*Aim of the exercise*. Would you count the lines in the entries below that contain "computer"? Reply with the number only.

═══ Exercise materials ═══

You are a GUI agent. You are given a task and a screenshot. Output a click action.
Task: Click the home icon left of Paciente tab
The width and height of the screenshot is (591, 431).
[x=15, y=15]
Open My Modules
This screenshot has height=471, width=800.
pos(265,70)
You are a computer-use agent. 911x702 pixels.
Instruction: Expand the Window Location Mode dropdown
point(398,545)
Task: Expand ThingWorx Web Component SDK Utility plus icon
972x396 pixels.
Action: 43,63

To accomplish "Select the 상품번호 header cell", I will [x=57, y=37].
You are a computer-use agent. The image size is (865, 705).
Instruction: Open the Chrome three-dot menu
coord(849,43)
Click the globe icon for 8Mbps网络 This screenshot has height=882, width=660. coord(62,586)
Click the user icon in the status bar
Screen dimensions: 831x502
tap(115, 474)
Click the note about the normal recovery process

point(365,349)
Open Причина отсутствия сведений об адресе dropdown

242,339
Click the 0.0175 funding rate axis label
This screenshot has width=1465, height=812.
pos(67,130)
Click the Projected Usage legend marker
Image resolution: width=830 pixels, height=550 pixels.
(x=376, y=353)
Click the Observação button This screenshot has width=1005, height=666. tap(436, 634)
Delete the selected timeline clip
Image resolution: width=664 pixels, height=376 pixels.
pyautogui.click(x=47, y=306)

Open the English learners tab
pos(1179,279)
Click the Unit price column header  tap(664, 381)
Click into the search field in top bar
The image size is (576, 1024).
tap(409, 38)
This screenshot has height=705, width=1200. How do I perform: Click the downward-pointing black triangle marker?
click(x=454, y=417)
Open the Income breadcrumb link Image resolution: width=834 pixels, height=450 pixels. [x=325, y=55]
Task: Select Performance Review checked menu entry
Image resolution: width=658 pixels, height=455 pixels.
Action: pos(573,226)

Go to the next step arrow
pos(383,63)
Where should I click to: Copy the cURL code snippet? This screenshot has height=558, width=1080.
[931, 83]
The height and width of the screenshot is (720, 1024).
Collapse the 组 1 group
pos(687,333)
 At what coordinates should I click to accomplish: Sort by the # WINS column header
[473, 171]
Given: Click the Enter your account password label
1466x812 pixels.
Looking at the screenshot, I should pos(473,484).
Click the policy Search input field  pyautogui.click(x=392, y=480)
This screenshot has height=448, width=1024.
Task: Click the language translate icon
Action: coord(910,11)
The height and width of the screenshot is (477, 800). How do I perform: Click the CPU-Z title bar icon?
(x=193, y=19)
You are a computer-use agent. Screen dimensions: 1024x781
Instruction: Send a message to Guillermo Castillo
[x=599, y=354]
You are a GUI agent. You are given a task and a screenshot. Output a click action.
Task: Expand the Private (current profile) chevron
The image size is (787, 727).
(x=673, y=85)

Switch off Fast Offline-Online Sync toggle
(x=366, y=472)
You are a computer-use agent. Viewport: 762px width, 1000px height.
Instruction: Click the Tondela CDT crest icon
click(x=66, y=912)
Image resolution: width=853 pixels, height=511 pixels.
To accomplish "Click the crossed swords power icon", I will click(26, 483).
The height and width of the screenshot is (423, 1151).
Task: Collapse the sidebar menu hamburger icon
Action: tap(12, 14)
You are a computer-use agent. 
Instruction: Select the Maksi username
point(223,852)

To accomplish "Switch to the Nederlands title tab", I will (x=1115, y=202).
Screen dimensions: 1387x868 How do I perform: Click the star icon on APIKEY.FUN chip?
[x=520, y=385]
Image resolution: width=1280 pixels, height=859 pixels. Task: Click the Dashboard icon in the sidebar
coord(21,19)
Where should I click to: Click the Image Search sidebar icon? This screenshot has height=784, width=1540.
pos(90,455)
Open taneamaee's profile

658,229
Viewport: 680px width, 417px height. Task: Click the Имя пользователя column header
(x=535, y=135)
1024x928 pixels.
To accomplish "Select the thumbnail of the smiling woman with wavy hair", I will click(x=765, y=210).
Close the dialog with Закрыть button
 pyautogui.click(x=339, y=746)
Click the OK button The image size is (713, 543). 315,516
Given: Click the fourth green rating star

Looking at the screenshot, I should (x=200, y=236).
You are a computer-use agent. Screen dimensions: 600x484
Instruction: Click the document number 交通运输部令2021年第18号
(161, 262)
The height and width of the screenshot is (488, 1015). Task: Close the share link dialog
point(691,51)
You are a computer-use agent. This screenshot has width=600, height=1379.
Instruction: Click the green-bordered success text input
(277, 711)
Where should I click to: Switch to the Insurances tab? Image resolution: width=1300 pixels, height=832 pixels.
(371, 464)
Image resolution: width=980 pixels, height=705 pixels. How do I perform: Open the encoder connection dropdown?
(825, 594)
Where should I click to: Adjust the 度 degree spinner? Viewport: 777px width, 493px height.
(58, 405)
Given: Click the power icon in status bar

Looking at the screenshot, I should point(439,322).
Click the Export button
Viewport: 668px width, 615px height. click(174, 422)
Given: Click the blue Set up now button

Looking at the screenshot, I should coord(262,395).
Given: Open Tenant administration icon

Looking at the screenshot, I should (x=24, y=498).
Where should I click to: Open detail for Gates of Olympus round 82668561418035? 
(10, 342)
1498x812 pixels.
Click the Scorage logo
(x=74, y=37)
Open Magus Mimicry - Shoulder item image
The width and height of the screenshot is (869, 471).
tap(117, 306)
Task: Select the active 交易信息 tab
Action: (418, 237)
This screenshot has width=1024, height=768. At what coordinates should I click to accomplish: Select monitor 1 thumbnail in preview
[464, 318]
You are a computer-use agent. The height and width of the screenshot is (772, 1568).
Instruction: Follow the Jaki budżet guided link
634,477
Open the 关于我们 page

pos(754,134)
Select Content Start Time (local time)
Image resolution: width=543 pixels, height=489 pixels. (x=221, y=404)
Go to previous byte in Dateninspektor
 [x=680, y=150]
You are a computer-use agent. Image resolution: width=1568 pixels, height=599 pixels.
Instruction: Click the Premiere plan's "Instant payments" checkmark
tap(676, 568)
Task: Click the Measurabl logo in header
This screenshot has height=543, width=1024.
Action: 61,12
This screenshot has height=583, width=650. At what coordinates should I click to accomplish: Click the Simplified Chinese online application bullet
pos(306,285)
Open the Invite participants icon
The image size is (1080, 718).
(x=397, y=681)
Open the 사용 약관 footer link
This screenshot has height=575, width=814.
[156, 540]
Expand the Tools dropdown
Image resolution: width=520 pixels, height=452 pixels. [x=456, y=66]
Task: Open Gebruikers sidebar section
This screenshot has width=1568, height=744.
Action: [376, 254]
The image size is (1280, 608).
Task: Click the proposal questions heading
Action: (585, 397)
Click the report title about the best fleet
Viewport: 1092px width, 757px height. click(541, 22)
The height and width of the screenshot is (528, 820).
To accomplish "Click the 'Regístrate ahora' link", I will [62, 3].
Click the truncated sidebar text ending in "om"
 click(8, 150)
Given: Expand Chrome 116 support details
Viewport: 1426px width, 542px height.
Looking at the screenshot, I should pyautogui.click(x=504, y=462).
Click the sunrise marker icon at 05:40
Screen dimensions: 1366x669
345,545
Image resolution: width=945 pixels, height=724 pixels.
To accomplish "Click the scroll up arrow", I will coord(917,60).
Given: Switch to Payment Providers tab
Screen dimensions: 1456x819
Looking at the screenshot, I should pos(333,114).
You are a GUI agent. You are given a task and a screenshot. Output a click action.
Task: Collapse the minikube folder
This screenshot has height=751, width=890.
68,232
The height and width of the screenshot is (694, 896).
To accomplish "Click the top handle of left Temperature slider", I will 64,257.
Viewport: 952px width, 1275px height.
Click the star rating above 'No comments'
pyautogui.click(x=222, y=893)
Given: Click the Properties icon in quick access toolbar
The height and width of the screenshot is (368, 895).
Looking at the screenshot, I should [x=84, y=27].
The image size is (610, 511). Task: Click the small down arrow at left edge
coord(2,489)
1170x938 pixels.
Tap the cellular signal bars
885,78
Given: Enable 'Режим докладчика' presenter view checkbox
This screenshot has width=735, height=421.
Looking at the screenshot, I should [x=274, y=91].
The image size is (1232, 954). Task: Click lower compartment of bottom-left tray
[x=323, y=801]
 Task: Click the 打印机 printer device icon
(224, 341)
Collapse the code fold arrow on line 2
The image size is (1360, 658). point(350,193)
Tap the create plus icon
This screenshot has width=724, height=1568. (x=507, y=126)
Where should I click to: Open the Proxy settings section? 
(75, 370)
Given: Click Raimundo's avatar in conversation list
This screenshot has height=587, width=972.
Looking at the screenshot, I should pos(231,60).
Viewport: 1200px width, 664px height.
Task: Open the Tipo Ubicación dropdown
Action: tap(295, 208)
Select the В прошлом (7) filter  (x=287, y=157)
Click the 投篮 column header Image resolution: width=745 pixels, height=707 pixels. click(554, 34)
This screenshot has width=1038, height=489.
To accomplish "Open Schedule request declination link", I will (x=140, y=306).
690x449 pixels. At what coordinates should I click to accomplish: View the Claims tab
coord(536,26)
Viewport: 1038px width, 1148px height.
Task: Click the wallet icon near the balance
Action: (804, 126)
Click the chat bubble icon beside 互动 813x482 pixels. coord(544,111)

═══

*Expected answer*. 9